How Do I Improve My Router’s Signal?

Regularly running through a few basic tasks can generally improve signal with minimal effort on your part.

  1. Perform basic maintenance, such as occasionally rebooting your router in off-hours. It will also give your router time to take care of automatic updates and make other changes.

  2. Regularly change your password, and limit who knows the password. This helps reduce the number of potential freeloaders, digital or human, on your network.

    Configure your router’s guest network feature and give visitors access to that instead of your password.

  3. Remove older devices from your network. Routers are generally backward compatible with all 802.11 wireless standards. However, older standards are slower, and routers tend to default to the oldest standard on the network. Removing old devices from the network and rebooting your router will automatically reconfigure it to use a faster standard.

    Remember that some devices are configured to receive new passwords from your router to keep functioning. You may need to find and remove these manually or have them "forget" your Wi-Fi network.

  4. Relocate your router as close to the exact center of your home as possible. Placement of the router will affect its range, so keeping it central helps most of the devices connected to it. Also, avoid putting it anywhere it might experience interference, such as near steel beams or in an area with thick walls.

  5. Update your firmware, following the instructions in your router’s manual. Often firmware updates automatically optimize your router and its signal for you.

  6. Upgrade your router’s antennas if they’re removable. Many routers will ship with antennas that serve their purpose but aren’t top of the line. You can find upgrades from your router’s manufacturer and third parties.

What Should My Router Settings Be?

Your router gives you the ability to prioritize traffic and “whitelist” specific devices while reducing the speed or ignoring others. Your router doesn’t generally automatically sort more demanding uses, like streaming 4K video, from lower-impact traffic such as the passive connection smart devices need, so setting these priorities can help.

  1. Note the "names" of your devices on your network. It's generally the device's brand name, possibly with personalization such as "Jenny's iPhone." Simpler devices, like smart plugs, might have the manufacturer's name or serial number.

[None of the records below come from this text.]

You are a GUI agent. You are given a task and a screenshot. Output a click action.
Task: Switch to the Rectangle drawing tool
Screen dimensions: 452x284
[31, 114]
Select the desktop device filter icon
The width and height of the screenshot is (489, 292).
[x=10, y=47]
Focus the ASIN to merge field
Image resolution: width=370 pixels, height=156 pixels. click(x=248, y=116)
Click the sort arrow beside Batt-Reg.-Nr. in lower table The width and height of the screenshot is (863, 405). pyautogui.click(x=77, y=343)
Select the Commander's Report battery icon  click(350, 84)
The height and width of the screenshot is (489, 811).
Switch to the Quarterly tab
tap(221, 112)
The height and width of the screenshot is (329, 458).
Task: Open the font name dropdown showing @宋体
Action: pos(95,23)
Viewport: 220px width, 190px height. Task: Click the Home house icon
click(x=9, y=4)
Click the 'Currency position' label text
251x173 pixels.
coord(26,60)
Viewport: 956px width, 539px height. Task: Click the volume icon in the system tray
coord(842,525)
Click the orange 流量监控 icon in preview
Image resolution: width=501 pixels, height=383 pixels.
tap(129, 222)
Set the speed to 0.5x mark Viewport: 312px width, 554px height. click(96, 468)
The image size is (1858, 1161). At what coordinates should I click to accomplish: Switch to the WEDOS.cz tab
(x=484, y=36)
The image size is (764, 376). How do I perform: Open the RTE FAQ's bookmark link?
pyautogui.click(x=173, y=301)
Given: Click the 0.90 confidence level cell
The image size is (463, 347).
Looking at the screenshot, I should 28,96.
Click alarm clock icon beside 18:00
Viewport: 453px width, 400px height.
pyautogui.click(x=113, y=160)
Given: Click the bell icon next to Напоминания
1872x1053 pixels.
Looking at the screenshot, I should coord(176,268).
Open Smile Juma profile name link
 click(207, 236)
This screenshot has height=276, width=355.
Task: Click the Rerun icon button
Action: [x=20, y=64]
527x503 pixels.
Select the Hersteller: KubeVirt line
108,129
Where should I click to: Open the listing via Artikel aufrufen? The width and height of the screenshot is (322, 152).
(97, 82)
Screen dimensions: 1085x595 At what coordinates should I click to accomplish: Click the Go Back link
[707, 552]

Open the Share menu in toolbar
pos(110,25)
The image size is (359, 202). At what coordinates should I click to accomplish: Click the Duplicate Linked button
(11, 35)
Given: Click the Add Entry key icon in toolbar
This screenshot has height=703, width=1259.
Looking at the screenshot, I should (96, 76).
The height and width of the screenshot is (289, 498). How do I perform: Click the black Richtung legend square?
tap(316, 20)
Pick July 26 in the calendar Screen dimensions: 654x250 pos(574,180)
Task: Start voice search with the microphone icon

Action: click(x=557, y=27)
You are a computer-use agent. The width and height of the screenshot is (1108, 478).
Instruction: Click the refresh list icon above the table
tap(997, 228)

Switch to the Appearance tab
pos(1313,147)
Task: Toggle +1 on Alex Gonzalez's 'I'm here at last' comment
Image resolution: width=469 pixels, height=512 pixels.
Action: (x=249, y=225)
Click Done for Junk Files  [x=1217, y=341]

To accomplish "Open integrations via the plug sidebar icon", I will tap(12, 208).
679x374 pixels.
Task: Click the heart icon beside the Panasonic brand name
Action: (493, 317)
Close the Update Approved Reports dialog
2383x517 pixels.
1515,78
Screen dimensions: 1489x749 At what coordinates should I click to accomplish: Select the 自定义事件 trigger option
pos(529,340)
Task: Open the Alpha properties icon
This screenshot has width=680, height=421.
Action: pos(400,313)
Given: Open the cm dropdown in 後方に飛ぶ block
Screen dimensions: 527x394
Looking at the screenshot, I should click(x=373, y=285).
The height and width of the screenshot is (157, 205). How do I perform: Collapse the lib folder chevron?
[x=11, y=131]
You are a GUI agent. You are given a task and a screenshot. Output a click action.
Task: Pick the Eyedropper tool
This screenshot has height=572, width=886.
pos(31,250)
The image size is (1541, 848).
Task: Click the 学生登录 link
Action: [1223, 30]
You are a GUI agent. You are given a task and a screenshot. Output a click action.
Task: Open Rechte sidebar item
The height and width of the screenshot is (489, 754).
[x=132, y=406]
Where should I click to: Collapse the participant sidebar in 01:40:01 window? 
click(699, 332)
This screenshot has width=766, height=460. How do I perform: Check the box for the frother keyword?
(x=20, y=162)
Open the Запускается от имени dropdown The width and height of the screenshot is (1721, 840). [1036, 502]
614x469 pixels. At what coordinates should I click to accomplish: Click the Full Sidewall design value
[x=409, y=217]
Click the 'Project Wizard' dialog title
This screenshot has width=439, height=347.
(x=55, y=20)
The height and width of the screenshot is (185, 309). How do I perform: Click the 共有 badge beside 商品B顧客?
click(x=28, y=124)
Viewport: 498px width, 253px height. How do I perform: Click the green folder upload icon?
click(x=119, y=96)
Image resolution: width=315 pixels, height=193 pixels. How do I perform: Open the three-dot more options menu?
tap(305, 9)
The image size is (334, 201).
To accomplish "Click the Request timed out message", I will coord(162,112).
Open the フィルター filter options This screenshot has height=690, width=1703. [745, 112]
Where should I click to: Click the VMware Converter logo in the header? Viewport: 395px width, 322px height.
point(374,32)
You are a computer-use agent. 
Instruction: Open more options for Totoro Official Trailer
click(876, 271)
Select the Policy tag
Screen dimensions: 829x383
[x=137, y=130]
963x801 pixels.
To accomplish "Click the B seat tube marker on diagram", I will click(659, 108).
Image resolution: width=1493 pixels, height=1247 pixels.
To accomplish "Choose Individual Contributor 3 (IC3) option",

  2. Write down the rooms in which each device that uses in your router is. 

  3. Check your router’s web portal or app for a tab marked “Quality of Service” (QoS) and select it.

  4. In the QoS tab, you’ll be able to prioritize specific uses and devices, such as your streaming stick. Choose the devices that should be first in line.

    You can also “blacklist” devices you don’t recognize, but check with anyone living with you or any visitors first to ensure you’re not cutting off their tablet or another personal device.

  5. On a dual-band router, you can also pick the band and channel for each device. Put closer devices on the 5 GHz band, which has a shorter range, and devices further away, or that move around your house such as a laptop, on the 2.4 GHz band, which is slower but reaches further. Depending on how many you have, you may also want to assign individual channels on each band to your devices.

    If a device is slower on one channel and faster on another, there’s interference, like another router, on that channel.